Assinou a manifestação o promotor de justiça Márcio Antonio Alves de Oliveira, da Comarca de Olinda Nova do Maranhão.

Consta na Denúncia que os envolvidos fraudaram a licitação, na modalidade pregão presencial, que foi realizada no dia 6 de junho de 2017, e que tinha como objetivo a contratação de empresa de fornecimento de materiais de limpeza e expediente para a Câmara Municipal de Olinda Nova do Maranhão.

O certame foi concluído com a contratação da empresa MSN dos Santos EPP, de propriedade de Marcos Silva Neres dos Santos, mas o MPMA constatou que o procedimento foi repleto de irregularidades, com ajustes e combinações, que anularam o caráter competitivo da licitação, com o intuito de obter vantagens decorrente do serviço licitado.

De acordo com o promotor de justiça, o vereador e o empresário praticaram atos que atentaram contra os princípios da administração pública.

Durante a investigação, a assessoria técnica da Procuradoria Geral de Justiça apurou 14 ilegalidades, entre as quais ausência do ato de designação do pregoeiro e da equipe de apoio; ausência de comprovação da existência de recursos orçamentários; inexistência da justificativa para a contratação emitida pela autoridade competente; irregularidades quanto à pesquisa de preço no mercado para fundamentação do orçamento base da licitação; e falta de assinatura do termo de referência.

Outras irregularidades foram ausência do comprovante de aprovação do termo de referência; publicidade do certame insuficiente; ausência do comprovante de inscrição no CNPJ; certidão negativa de débitos trabalhistas emitida em data posterior à sessão da licitação e à assinatura do contrato; balanço patrimonial incompleto; atestados de capacidade técnica que não demonstram claramente se a licitante detinha as qualificações para a execução do objeto da licitação etc.

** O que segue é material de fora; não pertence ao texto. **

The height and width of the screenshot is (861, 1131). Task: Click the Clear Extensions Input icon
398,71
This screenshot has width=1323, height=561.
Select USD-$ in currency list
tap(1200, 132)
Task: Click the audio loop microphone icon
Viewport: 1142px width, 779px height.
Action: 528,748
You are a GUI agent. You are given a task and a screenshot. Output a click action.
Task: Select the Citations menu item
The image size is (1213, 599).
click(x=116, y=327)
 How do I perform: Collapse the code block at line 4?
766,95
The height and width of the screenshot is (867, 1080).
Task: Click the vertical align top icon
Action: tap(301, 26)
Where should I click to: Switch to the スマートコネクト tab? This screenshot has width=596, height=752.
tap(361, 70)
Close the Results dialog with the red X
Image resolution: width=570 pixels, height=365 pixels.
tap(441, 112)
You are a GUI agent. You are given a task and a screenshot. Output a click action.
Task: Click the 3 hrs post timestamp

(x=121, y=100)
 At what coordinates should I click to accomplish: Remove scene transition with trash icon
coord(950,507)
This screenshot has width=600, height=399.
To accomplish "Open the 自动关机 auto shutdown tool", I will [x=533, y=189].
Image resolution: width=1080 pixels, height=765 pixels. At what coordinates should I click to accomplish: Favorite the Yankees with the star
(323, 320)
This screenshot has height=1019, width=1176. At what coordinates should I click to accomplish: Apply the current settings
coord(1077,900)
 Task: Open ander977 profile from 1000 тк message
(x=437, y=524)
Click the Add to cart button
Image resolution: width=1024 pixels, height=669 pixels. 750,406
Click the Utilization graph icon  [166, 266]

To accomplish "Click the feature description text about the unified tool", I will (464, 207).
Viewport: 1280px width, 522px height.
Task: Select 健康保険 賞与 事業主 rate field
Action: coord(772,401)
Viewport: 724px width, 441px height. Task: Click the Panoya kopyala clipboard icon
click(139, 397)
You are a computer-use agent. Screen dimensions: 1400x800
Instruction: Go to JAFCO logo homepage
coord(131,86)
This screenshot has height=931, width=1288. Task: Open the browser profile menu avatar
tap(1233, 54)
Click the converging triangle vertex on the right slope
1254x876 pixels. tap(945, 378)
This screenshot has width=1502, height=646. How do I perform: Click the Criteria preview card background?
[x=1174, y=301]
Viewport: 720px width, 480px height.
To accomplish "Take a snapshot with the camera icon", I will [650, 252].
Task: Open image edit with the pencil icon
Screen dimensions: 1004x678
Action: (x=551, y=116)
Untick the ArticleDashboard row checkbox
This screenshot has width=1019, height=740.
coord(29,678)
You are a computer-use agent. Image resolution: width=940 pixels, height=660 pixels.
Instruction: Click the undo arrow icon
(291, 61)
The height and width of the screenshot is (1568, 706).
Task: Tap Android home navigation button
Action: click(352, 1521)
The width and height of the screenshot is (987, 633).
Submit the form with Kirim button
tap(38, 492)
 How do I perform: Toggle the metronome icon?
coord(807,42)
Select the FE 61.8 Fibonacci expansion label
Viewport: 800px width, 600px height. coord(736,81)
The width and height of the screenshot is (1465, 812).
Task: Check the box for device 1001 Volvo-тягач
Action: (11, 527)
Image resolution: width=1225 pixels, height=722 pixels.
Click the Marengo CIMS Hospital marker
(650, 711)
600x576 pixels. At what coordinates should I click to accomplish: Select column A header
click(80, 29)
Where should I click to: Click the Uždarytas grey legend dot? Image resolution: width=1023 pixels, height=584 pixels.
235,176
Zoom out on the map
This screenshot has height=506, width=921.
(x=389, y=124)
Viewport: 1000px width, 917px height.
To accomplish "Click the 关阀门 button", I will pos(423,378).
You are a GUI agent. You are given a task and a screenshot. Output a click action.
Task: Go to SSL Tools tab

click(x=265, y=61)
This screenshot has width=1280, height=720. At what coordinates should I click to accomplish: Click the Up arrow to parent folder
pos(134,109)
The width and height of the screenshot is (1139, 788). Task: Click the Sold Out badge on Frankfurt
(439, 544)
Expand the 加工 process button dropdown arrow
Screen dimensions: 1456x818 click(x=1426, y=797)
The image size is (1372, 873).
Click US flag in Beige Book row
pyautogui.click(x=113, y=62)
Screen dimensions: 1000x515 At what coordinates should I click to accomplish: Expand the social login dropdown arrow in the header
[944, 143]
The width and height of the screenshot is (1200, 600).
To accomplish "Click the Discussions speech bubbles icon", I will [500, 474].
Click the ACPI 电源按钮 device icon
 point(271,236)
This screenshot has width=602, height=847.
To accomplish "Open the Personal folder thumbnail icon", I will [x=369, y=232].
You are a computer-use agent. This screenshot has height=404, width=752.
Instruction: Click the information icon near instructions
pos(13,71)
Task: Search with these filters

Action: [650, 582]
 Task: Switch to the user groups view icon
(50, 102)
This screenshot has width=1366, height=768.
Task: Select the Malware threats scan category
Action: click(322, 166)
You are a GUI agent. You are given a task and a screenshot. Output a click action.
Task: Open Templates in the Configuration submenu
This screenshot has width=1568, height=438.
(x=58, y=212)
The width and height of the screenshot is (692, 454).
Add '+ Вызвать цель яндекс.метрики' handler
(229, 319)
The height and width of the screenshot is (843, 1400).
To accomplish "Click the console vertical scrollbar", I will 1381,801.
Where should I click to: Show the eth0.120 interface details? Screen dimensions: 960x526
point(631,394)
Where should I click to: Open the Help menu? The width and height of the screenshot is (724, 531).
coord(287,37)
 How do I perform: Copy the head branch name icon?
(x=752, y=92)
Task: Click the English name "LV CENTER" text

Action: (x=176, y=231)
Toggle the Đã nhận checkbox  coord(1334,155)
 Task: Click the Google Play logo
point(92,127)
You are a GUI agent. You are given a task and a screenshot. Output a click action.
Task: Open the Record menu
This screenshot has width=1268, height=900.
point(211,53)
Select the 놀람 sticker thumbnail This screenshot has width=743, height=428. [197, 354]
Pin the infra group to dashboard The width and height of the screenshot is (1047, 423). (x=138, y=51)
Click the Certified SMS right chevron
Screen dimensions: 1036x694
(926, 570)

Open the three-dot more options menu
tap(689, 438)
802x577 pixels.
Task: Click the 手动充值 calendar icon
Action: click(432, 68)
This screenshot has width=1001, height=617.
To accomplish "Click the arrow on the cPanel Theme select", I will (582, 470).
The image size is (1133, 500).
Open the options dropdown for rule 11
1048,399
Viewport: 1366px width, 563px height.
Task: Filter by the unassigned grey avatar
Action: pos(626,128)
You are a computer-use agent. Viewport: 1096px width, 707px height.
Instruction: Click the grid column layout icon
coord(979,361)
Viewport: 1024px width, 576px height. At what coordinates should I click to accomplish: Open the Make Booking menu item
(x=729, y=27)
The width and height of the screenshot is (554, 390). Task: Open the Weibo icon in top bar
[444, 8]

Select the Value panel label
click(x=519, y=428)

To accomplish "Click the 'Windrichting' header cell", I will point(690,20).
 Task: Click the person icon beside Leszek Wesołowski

Após a assinatura do contrato, no processo de pagamento, foi verificado que o presidente da Câmara autorizou o pagamento de despesas no valor total de R$ 54.859,02 à empresa MSN dos Santos EPP, quantia superior à determinada no contrato assinado, com valor global de R$ 48.371,47, indicando que foram indevidamente utilizados recursos extraorçamentários na soma de R$ 6.487,55 para o pagamento de despesas, sem qualquer justificativa (crédito orçamentário indevido).

“As irregularidades encontradas na documentação apresentada na fase de habilitação da empresa vencedora da licitação evidenciam indícios claros de montagem do procedimento licitatório, crime previsto no art. 90 da Lei n. 8.666/93”, ressaltou, na Ação Penal, o promotor de justiça.

PEDIDOS

O MPMA requereu a condenação de Roberval Costa Amaral de acordo com as sanções previstas nos artigos 90 e 93, da Lei n. 8.666/93 (Lei das Licitações),  citando os acusados para responderem a todos os termos desta ação penal.

O art. 90 prevê pena de dois a quatro anos e multa àquele que frustrar ou fraudar, mediante ajuste, combinação ou qualquer outro expediente, o caráter competitivo do procedimento licitatório, com o intuito de obter, para si ou para outrem, vantagem decorrente da adjudicação do objeto da licitação.

Já o art. 93 estabelece penalidade de seis meses a dois anos de prisão, e multa, a quem impedir, perturbar ou fraudar a realização de qualquer ato de procedimento.